A Capri, ospite dello scrittore Gor’kij, negli anni prima del ’17 assieme a Bogdanov c’era anche Lunacarskij, futuro ministro dell’istruzione. A tutti le scoscese a mare, dove sbattono le onde costiere nate da un blu luminescente, regalarono visioni di moltitudini come branchi di pesci, un mondo indistinguibile dalla bellezza. Fondarono la prima scuola per operai, cui partecipò il meccano-filosofo Voloch, che nel romanzo ispira a Bogdanov il libro Stella Rossa, fantavventura di un pianeta socialista (da poco riedito).
NON SOLO PENSARONO a come costruire una cultura proletaria. Si spinsero più in là, arrivando, per il tramite del metodo nietzschiano della trasvalutazione dei valori, a costruire dio dalla potenza del collettivo, il volto dipinto dalla marxista umanità solidale. Ne parlarono anche dopo la scomunica di Lenin, che usò quell’«opportunismo geniale», per azzerare il dissenso interno: era solo idealismo, contrario al materialismo marxista e, per questo, ostacolo alla catena di eventi che doveva portarli nel cuore della Rivoluzione.
Lenin sapeva che fare, la domanda era finzione: la verità oggettiva non la si costruisce assieme, è solo una tavola imbandita, cui bisogna sedere non per un pranzo di gala ma per rovesciare i rapporti di forze e prenderselo quel tavolo. Ma dopo che la rivoluzione ci fu perché diventarono «un partito-esercito, un ceto dirigente autoritario»? È Alexandra Kollontaj, di cui il libro ricorda la tenacia nella così lungimirante battaglia della differenza, a rispondere allo smarrimento di un Bogdanov ormai solo scienziato: «Se pure questo evento imperfetto, non era il risultato che ci aspettavamo, ebbene, va comunque difeso».
DALLA STELLA ROSSA arriva Denni, trova il padre del suo pianeta e gli racconta di come il suo sogno si è fatto prassi: alla lotta con l’ambiente si faceva fronte con l’«Interplanetarismo», nessun confine né terrestre né stellare. «Mamma» e «papà» non erano altro che aggettivi, perché dopo i tre anni si vive tutti assieme. Poiché il linguaggio fissa i concetti «se si parla della vita come fosse una cosa non si potrà rispettarla». Niente padroni, perché le gerarchie sono scomparse nella testa delle persone.

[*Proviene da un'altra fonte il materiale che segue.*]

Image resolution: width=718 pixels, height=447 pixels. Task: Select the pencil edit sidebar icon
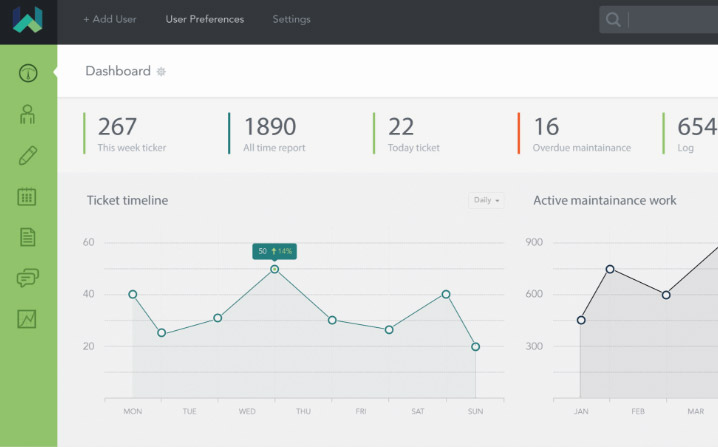coord(28,155)
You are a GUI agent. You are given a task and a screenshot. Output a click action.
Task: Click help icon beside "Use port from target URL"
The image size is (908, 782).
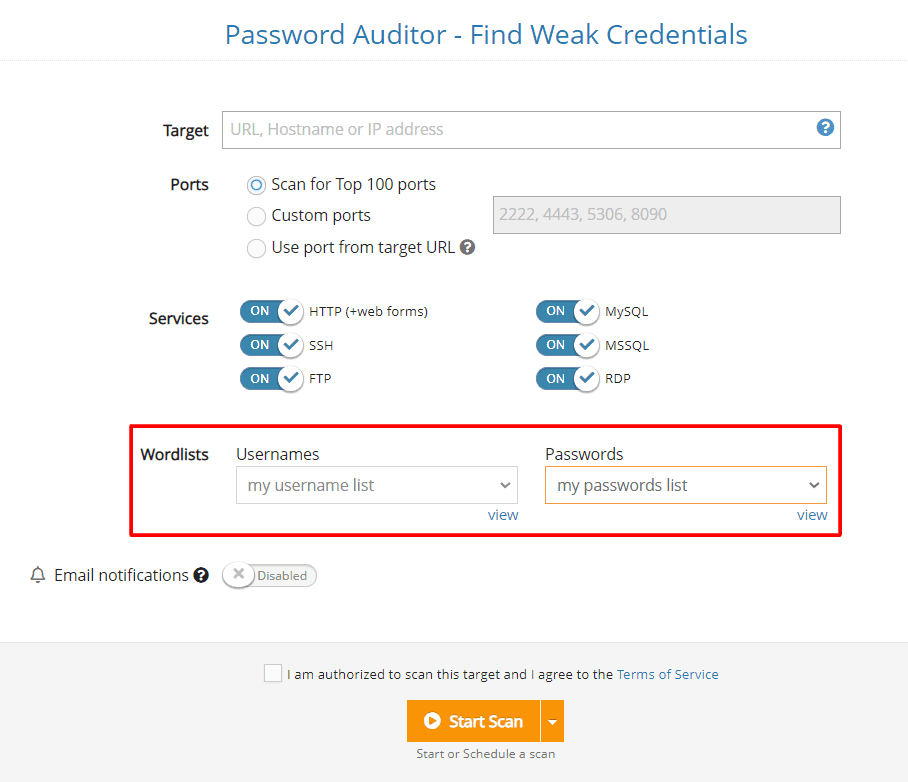click(467, 247)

I lavoratori si dirigevano da soli, per avere più tempo e minore specializzazione. Intanto Proletkult, proiezione in terra del «marxismo marziano», finiva con Bogdanov, che applicando alla scienza il suo comunitarismo, sperimentava uno spericolato incrocio di trasfusioni, convinto che il sangue delle persone andasse mischiato per creare un grande noi, vittorioso persino sulla morte.
La scrittura dei Wu Ming riempie la storia di pensieri segreti su come uscire dall’isolamento senza compromettersi con le proprie ortodossie, come non stingersi nella malattia del reducismo. Una dialettica che continua a tracimare dall’esperienza di chi sogna che il pianeta socialista sia proprio questo mondo. E siccome nella testa delle persone torna sempre la tentazione del dominio, forse davvero bisogna capire che «di rivoluzioni non ne basta una, ce ne vogliono cento».